▸ **TO DO**
The response must consist of the lines from the one holding "Task: Open order link B6E2G7" through the final line of the entries, given again exactly and without any pictures.
[Opening PROVIDED DATA section]
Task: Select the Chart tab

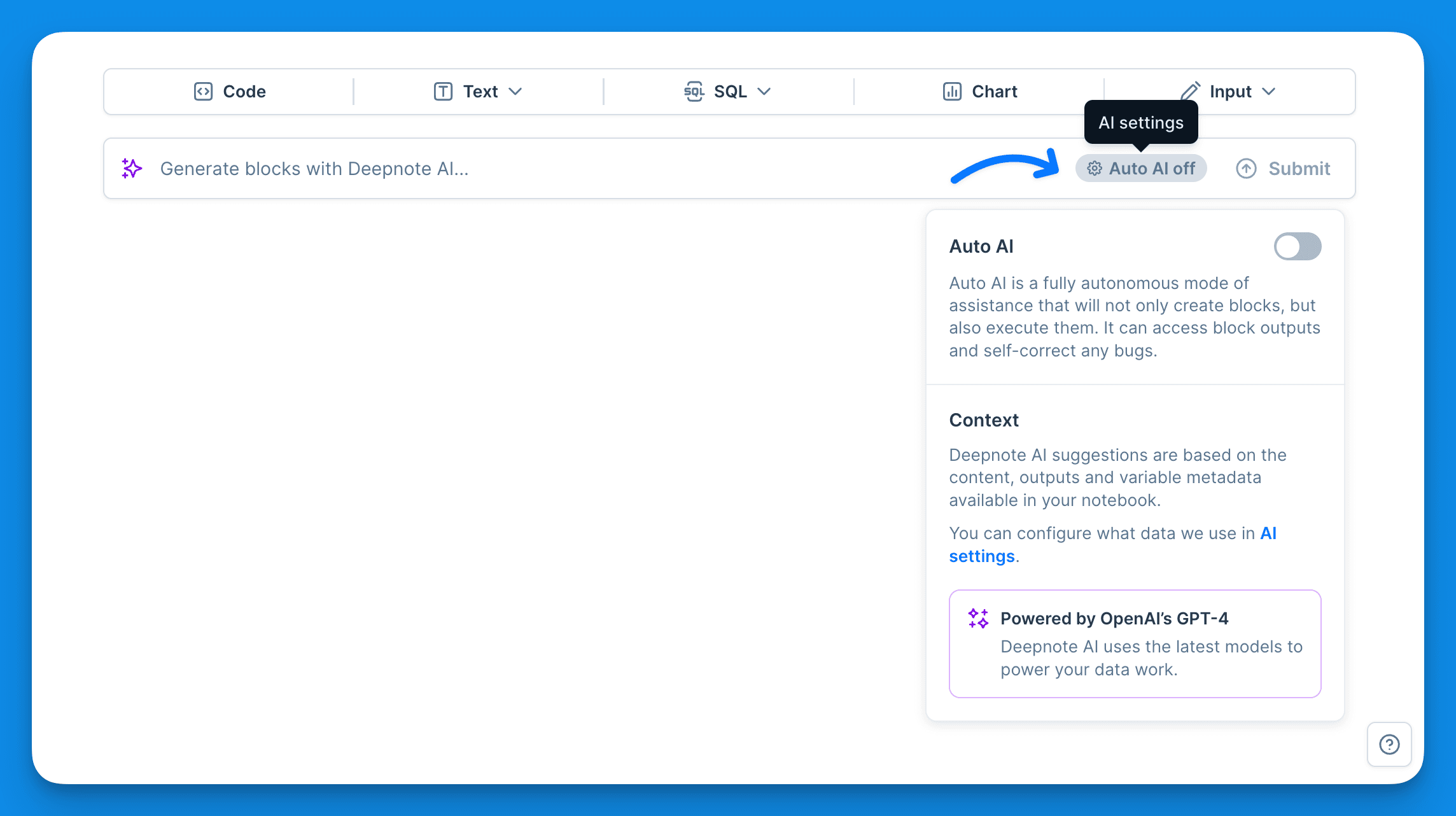Action: point(979,91)
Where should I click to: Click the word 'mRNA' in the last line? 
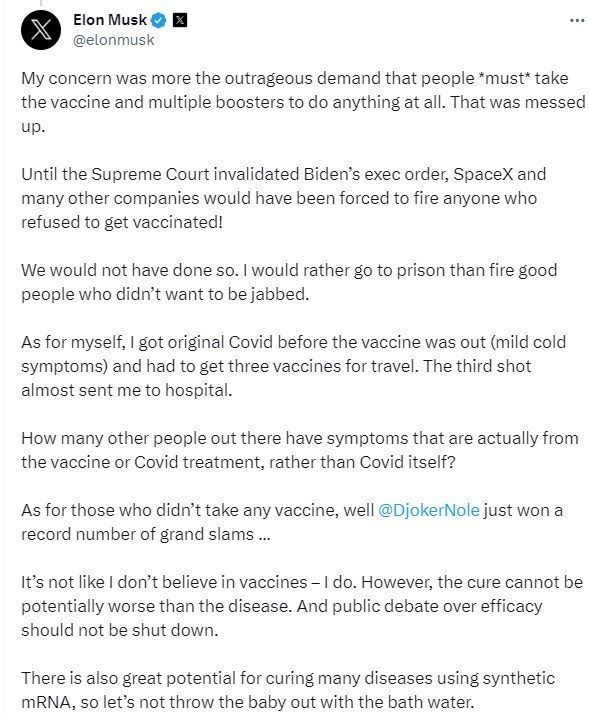[x=45, y=702]
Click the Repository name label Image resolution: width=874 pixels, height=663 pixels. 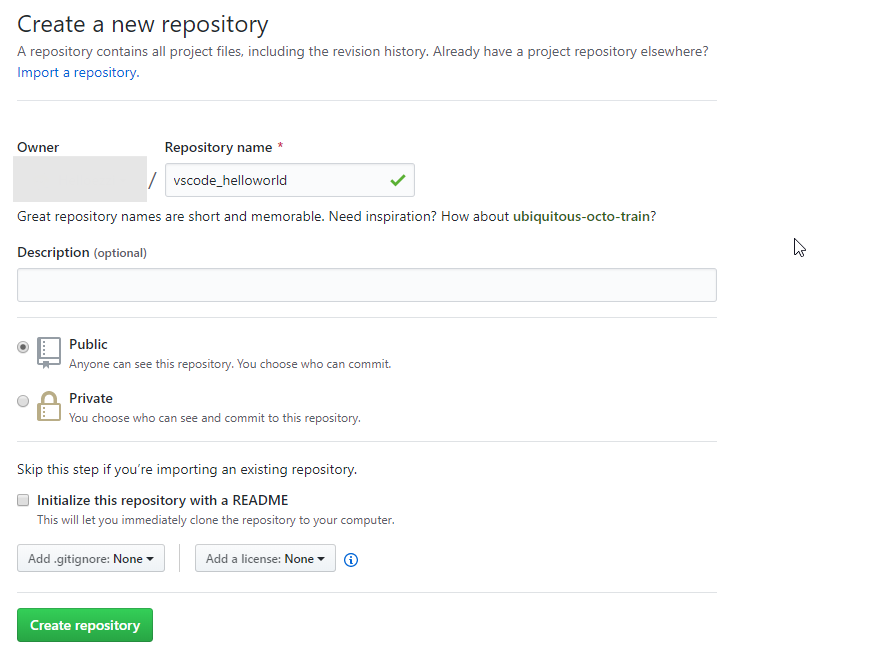click(x=218, y=147)
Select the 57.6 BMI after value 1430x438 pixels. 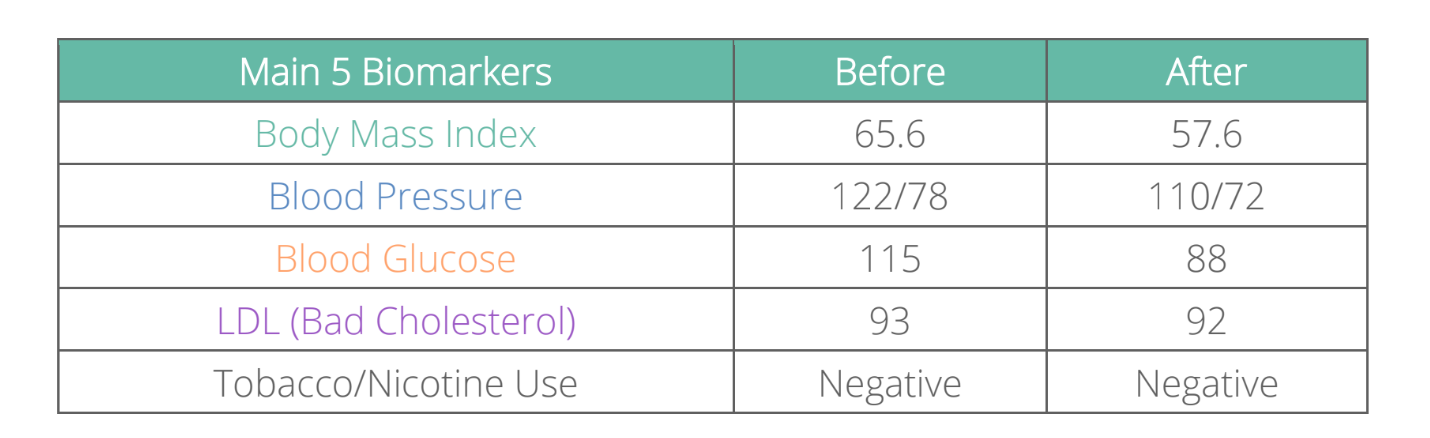[x=1207, y=134]
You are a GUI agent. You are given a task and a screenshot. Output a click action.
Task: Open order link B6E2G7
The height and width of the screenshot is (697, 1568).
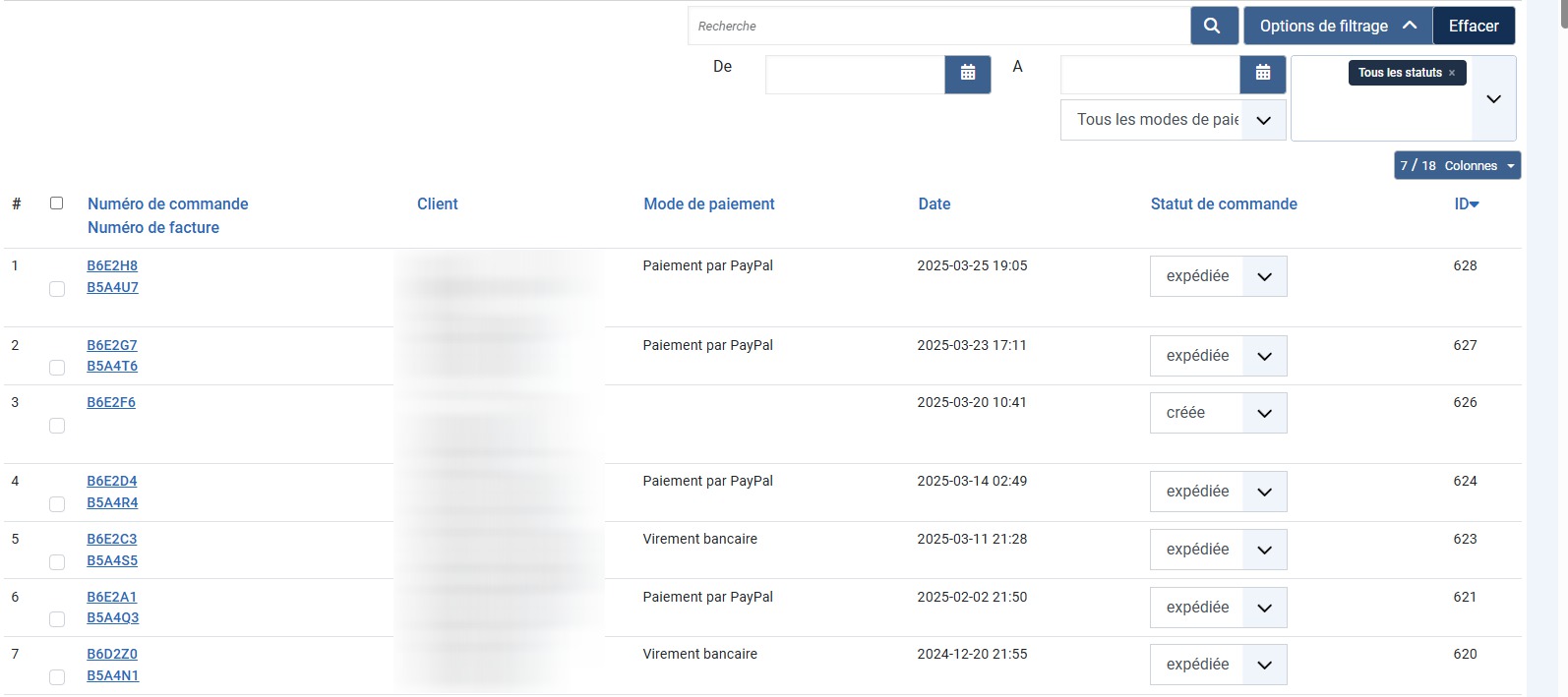112,345
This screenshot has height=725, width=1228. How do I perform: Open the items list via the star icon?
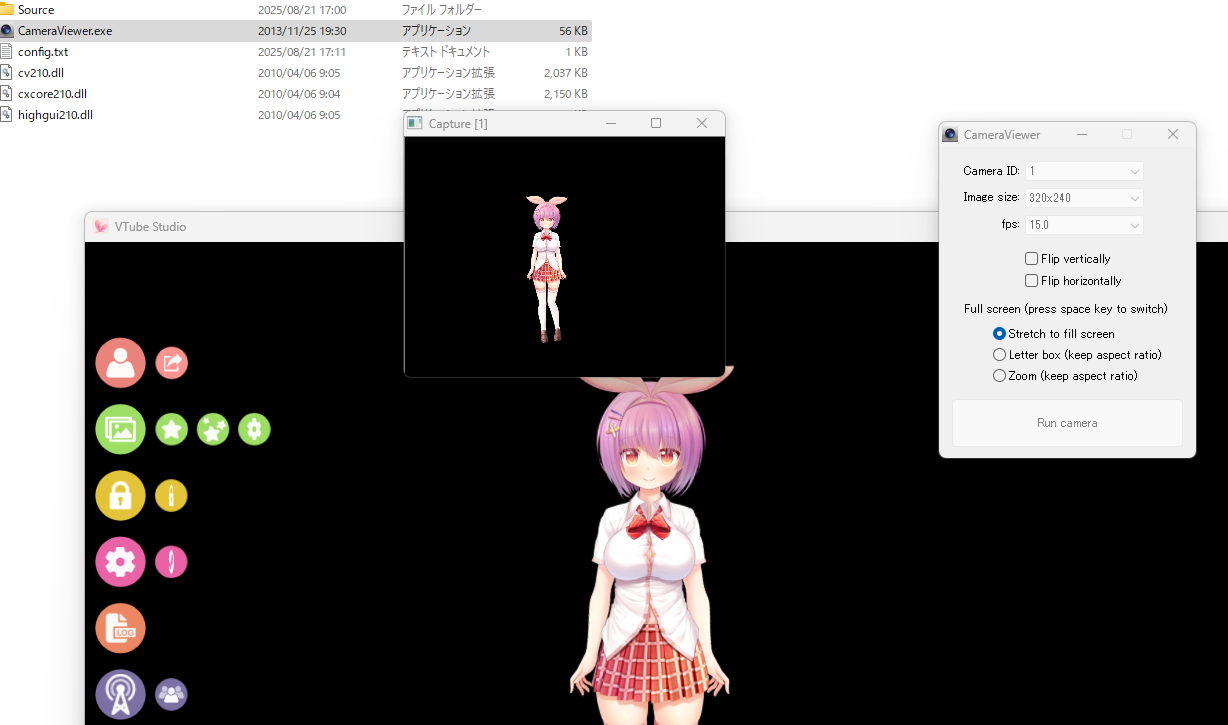[171, 429]
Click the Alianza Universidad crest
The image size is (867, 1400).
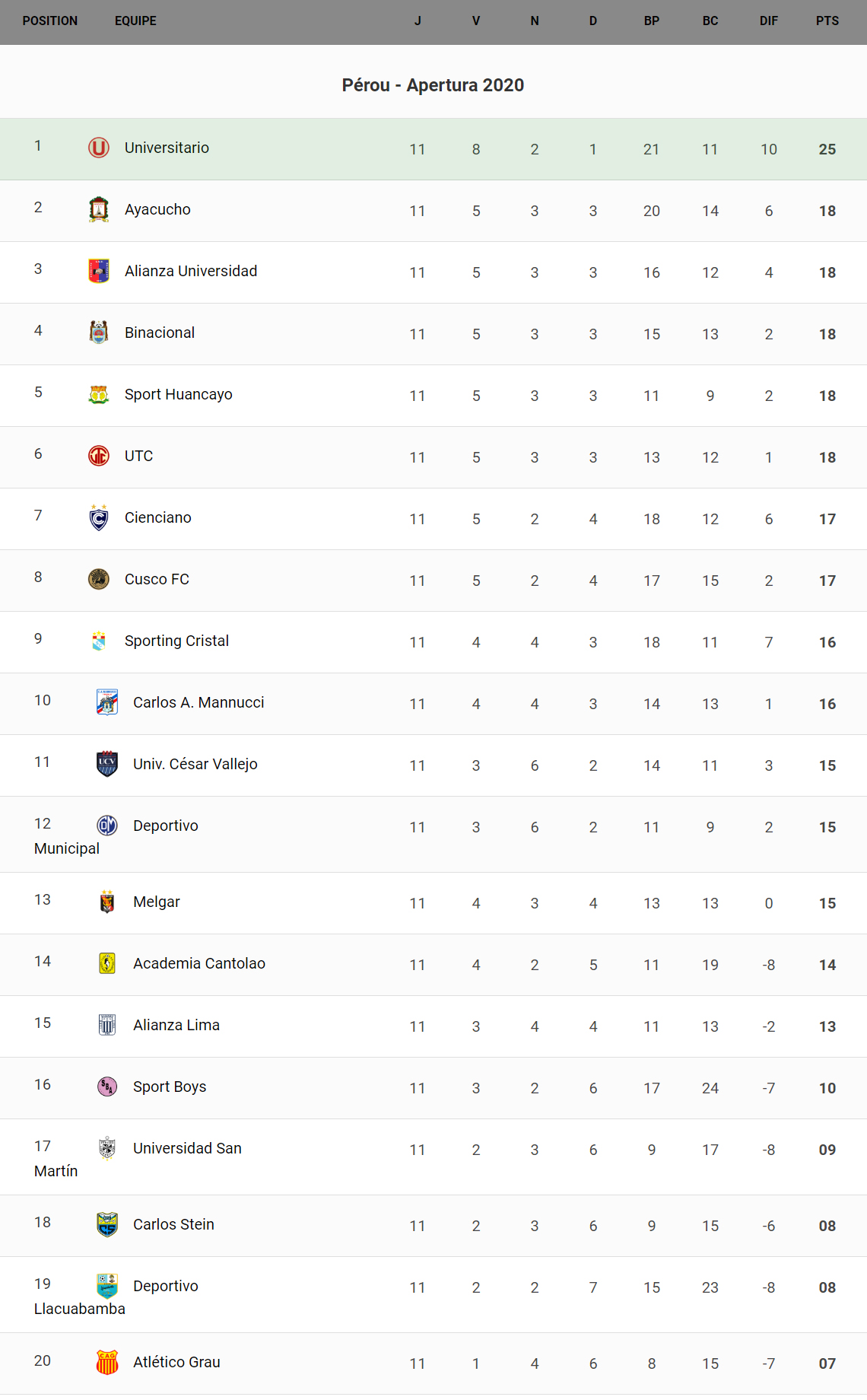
[Closing PROVIDED DATA section]
▸ **ANSWER TO THIS EXERCISE**
Task: Open order link B6E2G7
The height and width of the screenshot is (697, 1568).
112,345
This screenshot has height=725, width=1228. How do I perform: Open the items list via the star icon?
[171, 429]
Click the Alianza Universidad crest
The image size is (867, 1400).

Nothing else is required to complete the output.